De vez en cuando Nimue decía cosas sin sentido, consecuencia de la fiebre que le estaba atacando. En un momento de la noche, oyó gritos de hombres fuera del castillo, como si se estuvieran peleando los unos con los otros.
Edwin apareció entonces, quitando el candado de su pequeña prisión.
—Santo dios —se acuclilló frente a ellas y examinó las heridas de Nimue. Sacando de su bolsillo un botecito, le colocó el potingue sobre la piel abierta. La joven se quejó, abriendo un poco los ojos.
—¿Estás bien, Ayla? —preguntó en voz baja, tan baja que si no fuera por el eco de ese lugar hubiera sido imposible de escuchar.
—Yo sí, hermana. La que no estás bien eres tú. Lo siento tanto, Nimue. Yo no quería que esto pasara. Y mírate ahora —la abrazó fuertemente, llorando sin parar.
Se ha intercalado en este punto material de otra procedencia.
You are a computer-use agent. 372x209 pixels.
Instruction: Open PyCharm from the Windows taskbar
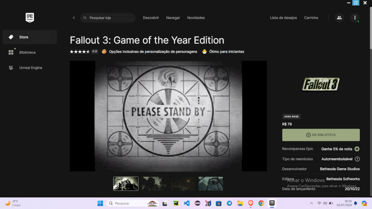tap(176, 203)
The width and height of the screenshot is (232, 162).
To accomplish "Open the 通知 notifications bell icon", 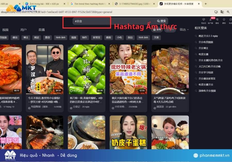I will click(224, 20).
—Se pondrá bien, Ayla —la intentó consolar Edwin, pero nunca podría encontrar consuelo tras aquel día. Algo dentro de la pequeña se había roto—. Nimue, están aquí —le susurró, quitándole el pelo de la cara. La tenía pálida. Tenía que llevarla cuanto antes junto con la bruja Elara. Las altas fiebres podrían acabar con ella.
—Llévatela —se esforzó en decir Nimue. Ayla no entendía lo que estaban diciendo.
Edwin asintió.
—Volveré a por ti —le dijo el cocinero antes de levantarse y coger a Ayla en sus brazos.
—¡No! ¡Edwin, bájame! —pataleó, intentando que su amigo le hiciera caso. ¿Por qué todo el mundo la estaba manipulando a su antojo? —. No voy a dejarla. No podemos dejarla aquí —su voz lastimera dio paso a una enfurecida. Cabreada. Edwin salió de la jaula y en ese momento Ayla se agarró a uno de los barrotes.
Edwin intentó soltarla, pero la pequeña se agarraba a la barra como si de ello dependiera su vida.
—Tenemos que irnos, Ayla. Es por tu bien.
—Jamás la dejaré.
—Ayla, por favor —rogó su hermana entre sollozos—. Vete con él.
—¡No! —dándole una patada en la mano, consiguió que Edwin aflojara su agarre. Y la pequeña aprovechó para, con un último tirón, zafarse de él cayendo al suelo. Pero, levantándose rápidamente, corrió dentro de la prisión y cerró la puerta tras ella colocando nuevamente el candado—. Lo siento, Edwin. No puedo dejarla.
Su amigo la miró derrotado, no quería hacerle pasar eso a la pequeña, pero era lo mejor para ella. Sin embargo, no pudo conseguirlo. No podía luchar contra el amor que sentía hacia su hermana. No podía hacerla entrar en razón si desconocía todo lo que había detrás. No era culpa de ella, sólo quería cuidar de su hermana.
—Ayla, no...—musitó Nimue antes de volver a quedar inconsciente. Ayla se arrodilló junto a su hermana, limpiándola con el paño las heridas y cuidándola. Ahora era el turno de ella. Y no dejaría que nada ni nadie volviera a interponerse entre ellas.
Quitándose la fina sábana de encima, salió a la estrellada noche. Necesitaba despejarse, tenía la mente llena de los momentos que la habían atemorizado tanto ese día, y sabía cuál era el lugar perfecto para hacerlo.